1990年頃作った「Miss Lamennais(ミス ラムネーズ)」というタイトルのカセットテープを今でも持っています。当時既にCDはあったものの、車の中で聴くために複数のCDをダビングしてよくお気に入りのミュージックテープを作ったものでした。
この「Miss Lamennais」は当時お付き合いしていた年上の女性の車の中で聴くために作ったものです。

彼女との待ち合わせ場所はいつも自由が丘駅前のロータリーでした。
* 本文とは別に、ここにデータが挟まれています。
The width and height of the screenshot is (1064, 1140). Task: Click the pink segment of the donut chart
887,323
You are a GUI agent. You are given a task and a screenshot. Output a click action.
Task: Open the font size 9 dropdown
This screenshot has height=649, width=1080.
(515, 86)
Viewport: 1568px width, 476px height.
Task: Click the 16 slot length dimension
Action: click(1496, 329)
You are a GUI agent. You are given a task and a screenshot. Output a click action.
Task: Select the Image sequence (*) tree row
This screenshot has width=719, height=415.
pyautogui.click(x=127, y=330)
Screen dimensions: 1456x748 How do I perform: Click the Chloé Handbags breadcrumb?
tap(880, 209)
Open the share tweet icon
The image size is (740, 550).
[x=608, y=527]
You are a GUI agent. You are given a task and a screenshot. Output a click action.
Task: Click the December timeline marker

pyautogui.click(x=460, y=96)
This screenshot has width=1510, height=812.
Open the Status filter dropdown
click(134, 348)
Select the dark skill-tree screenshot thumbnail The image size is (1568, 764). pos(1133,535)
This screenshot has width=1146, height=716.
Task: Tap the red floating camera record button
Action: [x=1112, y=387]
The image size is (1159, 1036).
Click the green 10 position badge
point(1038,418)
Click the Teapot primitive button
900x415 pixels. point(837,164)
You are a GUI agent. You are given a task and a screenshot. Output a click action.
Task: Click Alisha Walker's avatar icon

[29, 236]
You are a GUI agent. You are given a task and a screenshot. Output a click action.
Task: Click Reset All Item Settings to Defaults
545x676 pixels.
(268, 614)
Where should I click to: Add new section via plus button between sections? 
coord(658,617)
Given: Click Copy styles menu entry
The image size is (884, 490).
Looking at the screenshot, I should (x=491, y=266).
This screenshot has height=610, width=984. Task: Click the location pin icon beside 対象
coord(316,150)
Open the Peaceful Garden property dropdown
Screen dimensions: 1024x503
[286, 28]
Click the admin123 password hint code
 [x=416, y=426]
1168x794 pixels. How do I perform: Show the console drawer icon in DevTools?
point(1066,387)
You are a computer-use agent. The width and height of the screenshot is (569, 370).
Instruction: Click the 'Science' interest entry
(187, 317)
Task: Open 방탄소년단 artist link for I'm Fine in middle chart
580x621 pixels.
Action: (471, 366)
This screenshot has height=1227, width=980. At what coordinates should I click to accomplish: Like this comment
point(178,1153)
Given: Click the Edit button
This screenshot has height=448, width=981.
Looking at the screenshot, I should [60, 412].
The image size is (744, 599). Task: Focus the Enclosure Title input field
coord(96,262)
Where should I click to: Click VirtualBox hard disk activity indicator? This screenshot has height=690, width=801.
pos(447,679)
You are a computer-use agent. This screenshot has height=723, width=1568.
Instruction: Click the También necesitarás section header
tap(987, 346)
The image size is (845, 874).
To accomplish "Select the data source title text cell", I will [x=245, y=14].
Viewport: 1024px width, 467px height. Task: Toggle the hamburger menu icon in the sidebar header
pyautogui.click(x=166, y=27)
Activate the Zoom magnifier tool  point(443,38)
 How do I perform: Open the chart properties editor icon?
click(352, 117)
白いソアラのサンルーフを全開にし長い髪をなびかせて、大きめのサングラスで女性とは思えないシャープなハンドルさばきで車を目立つ場所に止めます。

そして、彼女は荒っぽくドアを開け、タイトなミニスカートであることに気をつけながら、細い足をそろえてハイヒールで立ち上がり、「Yuちゃん、おはよう」と手を振ってくれます。この時、駅前で待ち合わせをしている人達の視線は彼女のビヘイビアに注がれるのです。(たぶん多くの人は「誰を迎えに来たのだろうか?」と興味津々だったと思います)

彼女の元へ駆け寄って行く時の幸せな気持ちと優越感のようなものは今でも鮮明に覚えています。おそらく彼女もそういう状況を楽しんでいたのかもしれません。(他人の目にはツバメ君そのものと映ったことでしょうね。)

坂口安吾は『ラムネ氏のこと』の中で、「まったくもって、われわれの周囲にあるものは、たいがい、天然自然のままにあるものではないのだ。だれかしら、今あるごとくに置いた人、発明した人があったのである。」と書いています。
正常と異常、常識と非常識などは永久不変ではなく、それを新しく置いた人・置き換えた人の思考や行動力に価値があるというふうに私は読み砕いています。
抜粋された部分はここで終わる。